[TO DO] How many lines of the material contain the string "height", with case counting? Reply with the number alone.

[THE RECORDS]
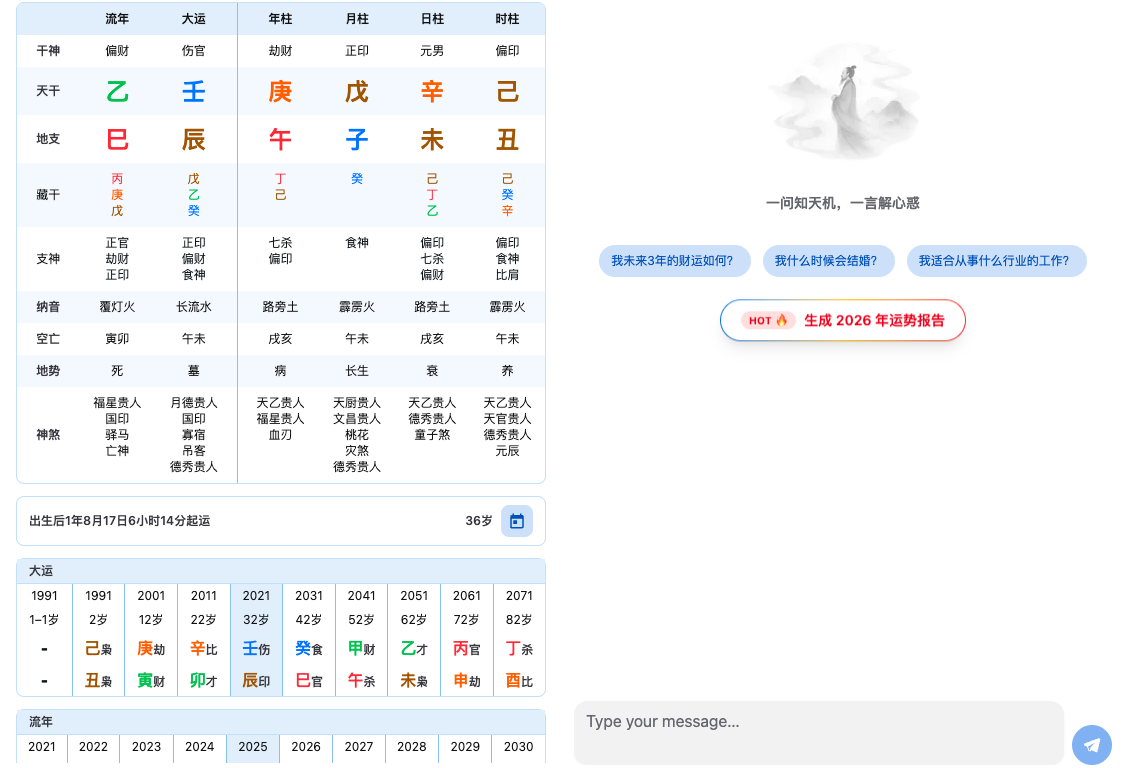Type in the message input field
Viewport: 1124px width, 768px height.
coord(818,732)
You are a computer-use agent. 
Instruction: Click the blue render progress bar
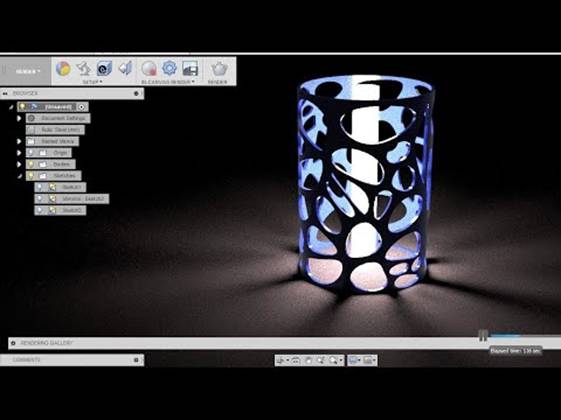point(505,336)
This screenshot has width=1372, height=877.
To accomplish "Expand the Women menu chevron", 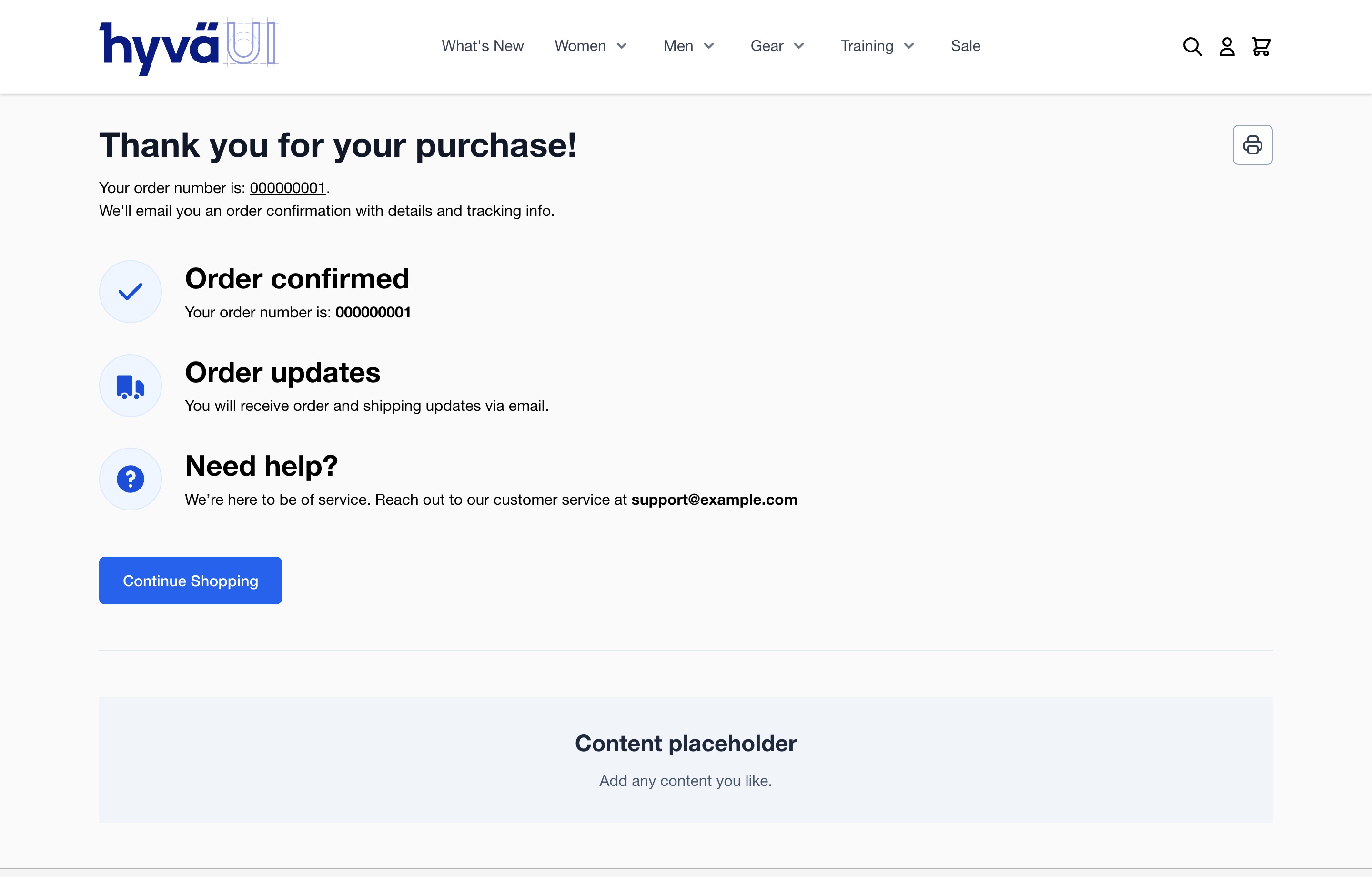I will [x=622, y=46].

[TASK SOLUTION] 2